One conventional outage management and crew dispatch method involves determining the location of a fault by placing a plurality of sensors on two or more branches of the power distribution system. The sensor can provide an indication if the fault current has passed through the corresponding branch e.g. by emitting detectable light or sound. When searching for the fault, the repair personnel follow the sensors which have indicated the fault path and locate the fault. The sensors have a unique identifier and can communicate to the control room the time of occurrence, so that the operator can locate the fault area and dispatch a repair crew.
In a second conventional approach, a distribution automation system includes a central control unit and feeder remote terminal units (RTUs) deployed along the lines. The RTUs receive measured voltage and current, compare the phase of a zero/positive-sequence voltage with the phase of a zero/positive-sequence current, and generate a fault indication when the phases satisfy certain conditions. When a fault occurs, the RTUs transmit the fault related information to the central control unit and the central control unit automatically identifies the faulty section and controls the open/closed status of the related RTUs to restore power to the healthy sections.
A third conventional approach discloses a control system that automatically identifies, locates, and isolates faults for a distribution system. The system includes a central computer and casings installed at pre-determined locations along the feeders. Each casing contains a radio transceiver, and an amplitude modulation (AM) detector. When a fault occurs, the two nearest AM detectors sense the radio noise produced by the fault and each sends a signal to the central computer. The central computer estimates the fault location by comparing the difference in the arrival time of the two signals. After the fault location is determined, the central computer sends a command to disconnect the two closest switches and isolate the faulted segment.
In each of these approaches, the faulted segment cannot be identified to the level between the two service transformers on the laterals. Another disadvantage is that they require extra devices on the feeder and the communication back to the control center.

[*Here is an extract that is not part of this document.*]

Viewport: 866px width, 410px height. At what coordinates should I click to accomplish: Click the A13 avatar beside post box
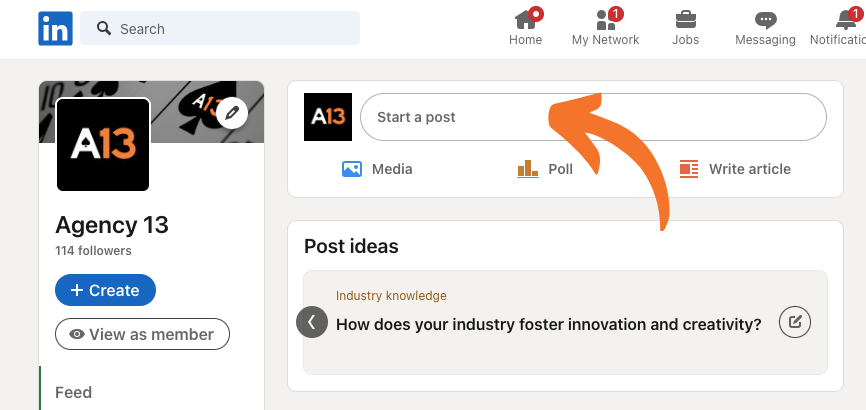click(x=328, y=117)
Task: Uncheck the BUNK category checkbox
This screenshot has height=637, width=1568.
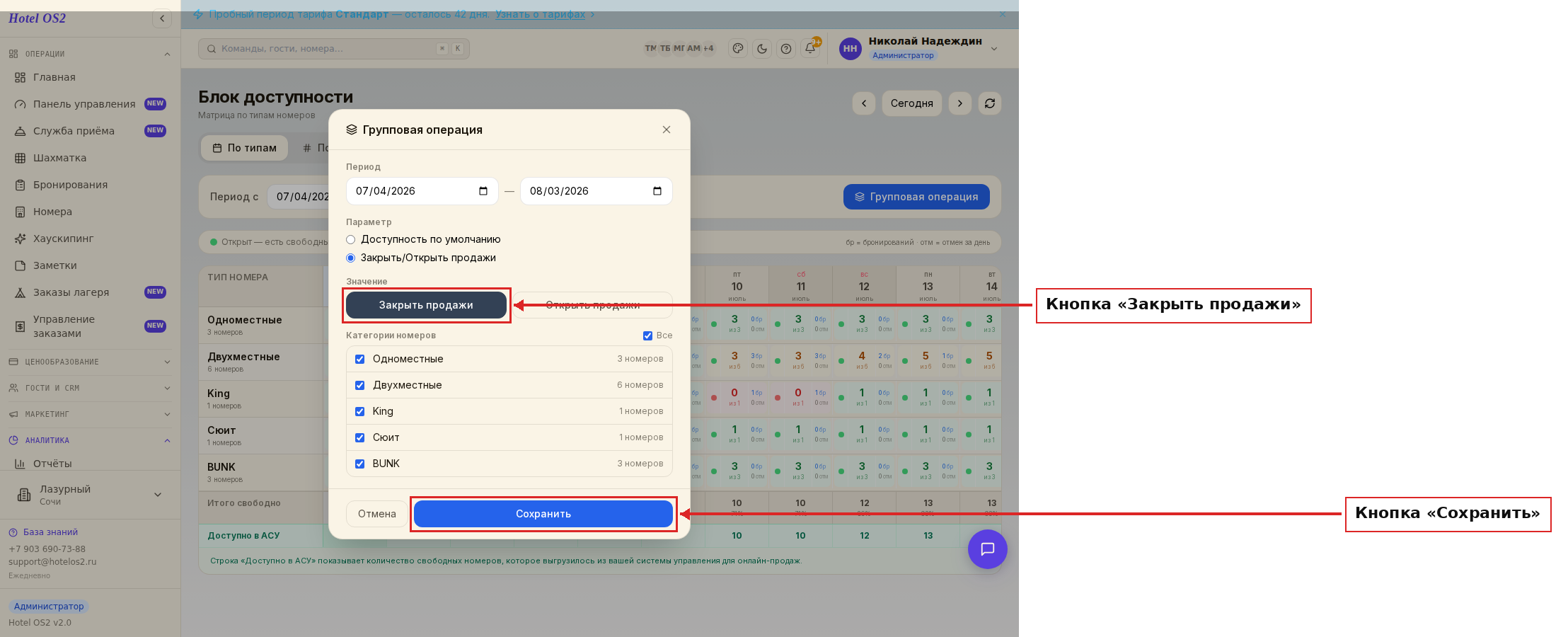Action: [360, 464]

Another conventional approach provides an impedance-based fault location method for a branched, non-homogeneous, and radial electric power distribution system. The fault location module is built within an intelligent electronic device (IED) and takes the voltage and current measurements from PTs (potential transformers) and CTs (current transformers) and calculates the reactance seen from the measuring point. The fault location module stores a look-up table with the reactance values from the substation to all buses in the feeder. By comparing the calculated reactance value with the values in the look-up table, multiple possible fault locations can be identified. If the IED can determine the fault type, the fault location module then removes the fault locations on the conductors that do not contain the faulted phases. Faulted circuit indicator information (FCIs) installed on the distribution system is communicated to the IED to further narrow down the candidate fault locations. However, this process is only applicable to radial networks. Furthermore, in order to narrow down the candidate fault locations, faulted circuit indicators information outside the substation are needed.

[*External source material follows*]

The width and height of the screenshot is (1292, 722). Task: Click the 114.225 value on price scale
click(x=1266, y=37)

In another conventional approach, an algorithm which uniquely identifies the faulted node requires synchronized pre- and during-fault voltage and current phasors at the substation. The algorithm also requires voltage sag magnitudes recorded at selected IEDs along the feeder, which can be communicated back to the substation. The method sweeps all nodes in the network and performs load flow analysis iteratively for each node to calculate the voltage sags for the entire network. The true faulted node is the one that reveals the minimum difference between the calculated voltage sags and the measured sags. However, this approach is limited to radial topologies. Moreover, this method requires a detailed network model, load information, multiple IEDs deployed along the feeder and the communication link with the substation.
In systems with AMI (advanced metering infrastructure), the data from impacted meters must be retrieved, decrypted, aggregated, and analyzed on the AMI head-end. By design, multiple iterations are needed in what results as outage scoping analysis. Assuming all meters report timely and without failure, the end result is outage localization to the first protection component e.g. a fuse that operated to isolate the fault. When this information is available, the repair crew starts from that general area and, depending on the size and access/train characteristics of the area, may still take sizeable effort and time to finally narrow down the faulted segment.